Evolving our support for text-and-data mining – Crossref

“Many researchers want to carry out analysis and extraction of information from large sets of data, such as journal articles and other scholarly content. Methods such as screen-scraping are error-prone, place too much strain on content sites and may be unrepeatable or break if site layouts change. Providing researchers with automated access to the full-text content via DOIs and Crossref metadata reduces these problems, allowing for easy deduplication and reproducibility. Supporting text and data mining echoes our mission to make research outputs easy to find, cite, link, assess, and reuse.

In 2013 Crossref embarked on a project to better support Crossref members and researchers with Text and Data Mining requests and access. There were two main parts to the project:

To collect and make available full-text links and publisher TDM license links in the metadata.

To provide a service (TDM click-through service) for Crossref members to post their additional TDM terms and conditions and for researchers to access, review and accept these terms….

To date, 37.5 million works registered with Crossref have both full-text links and TDM license information.
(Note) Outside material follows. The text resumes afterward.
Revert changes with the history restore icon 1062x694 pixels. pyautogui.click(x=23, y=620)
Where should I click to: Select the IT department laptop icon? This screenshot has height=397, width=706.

We continue to encourage all members to include full-text links and license information in the metadata they register to assist researchers with TDM. You can see how each member is doing via its participation report (e.g. Wiley’s)….

Members are also making subscription content available for text mining (temporarily or otherwise) for specific purposes, such as to help the research community with its response to COVID-19. Back in April we highlighted how this can be achieved by including:

A “free to read” element in the access indicators section of publisher metadata indicating that the content is being made available free-of-charge (gratis)

An assertion element indicating that the content being made available is available free-of-charge….”